The Authorization header contains "Basic " followed by the base64-encoded string of "username:password".

 

Step 8: Additional Security Considerations

 

While Basic Authentication provides a simple security layer, consider these additional security measures:

Use HTTPS: Basic Authentication sends credentials encoded (not encrypted).
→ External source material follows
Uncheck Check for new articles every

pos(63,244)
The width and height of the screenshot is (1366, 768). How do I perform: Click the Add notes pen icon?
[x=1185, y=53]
Use HTTPS to encrypt all traffic:

N8N\_PROTOCOL=https
N8N_SSL_KEY=/path/to/privkey.pem
N8N_SSL_CERT=/path/to/cert.pem

Set Up a Reverse Proxy: Use Nginx or Apache as a reverse proxy with additional security features:

Example Nginx configuration:

server {
    listen 80;
    server\_name your-n8n-domain.com;
    
    location / {
        proxy\_pass http://localhost:5678;
        proxy_set_header Host $host;
        proxy_set_header X-Real-IP $remote\_addr;
        proxy_set_header X-Forwarded-For $proxy_add_x_forwarded_for;
        proxy_set_header X-Forwarded-Proto $scheme;
    }
}

IP Restrictions: Limit access to specific IP addresses in your firewall configuration or reverse proxy settings.

 

Step 9: Securing the REST API

 

The Basic Authentication setup above also secures the REST API. However, you can additionally set a separate REST API authentication:

N8N_BASIC_AUTH\_ACTIVE=true
N8N_BASIC_AUTH\_USER=webuser
N8N_BASIC_AUTH\_PASSWORD=webpassword
N8N_API_AUTH_EXCLUDING_PASSWORD=true
N8N_API_REST\_PASSWORD=apipassword

This configuration:

• Requires username/password (webuser/webpassword) for web interface access
• Requires only a password (apipassword) for REST API access

 

Step 10: Troubleshooting Common Issues

 

Issue: Authentication not working after setup

Check that:

• Environment variables are correctly set
• n8n was restarted after setting the variables
• No typos in your username or password
• You're not using special characters that need escaping in your shell

Issue: Authentication works in browser but not with API calls

Check your Base64 encoding:

echo -n "myusername:mysecurepassword" | base64

Use this output in your Authorization header:

Authorization: Basic [base64-output]

Issue: Multiple users not working

Verify your bcrypt hashes are correctly generated and the N8N_BASIC_AUTH_HASH format is correct (user1:hash1:user2:hash2).

 

Step 11: Using Environment Variables in Production Environments

 

For production environments, consider using a secret management solution:

Docker Secrets: If using Docker Swarm:

version: '3.1'

secrets:
  n8n_basic_auth\_user:
    external: true
  n8n_basic_auth\_password:
    external: true

services:
  n8n:
    image: n8nio/n8n
    secrets:
    - n8n_basic_auth\_user
    - n8n_basic_auth\_password
    environment:
    - N8N_BASIC_AUTH\_ACTIVE=true
    - N8N_BASIC_AUTH_USER_FILE=/run/secrets/n8n_basic_auth\_user
    - N8N_BASIC_AUTH_PASSWORD_FILE=/run/secrets/n8n_basic_auth\_password

Kubernetes Secrets: If using Kubernetes:

Create a secret:

kubectl create secret generic n8n-auth \\
  --from-literal=user=myusername \\
  --from-literal=password=mysecurepassword

Reference in your deployment:

env:
- name: N8N_BASIC_AUTH\_ACTIVE
    value: "true"
- name: N8N_BASIC_AUTH\_USER
    valueFrom:
      secretKeyRef:
        name: n8n-auth
        key: user
- name: N8N_BASIC_AUTH\_PASSWORD
    valueFrom:
      secretKeyRef:
        name: n8n-auth
        key: password

By following these steps, you've successfully secured your n8n instance with Basic Authentication, providing a foundational layer of security to protect your workflows and data.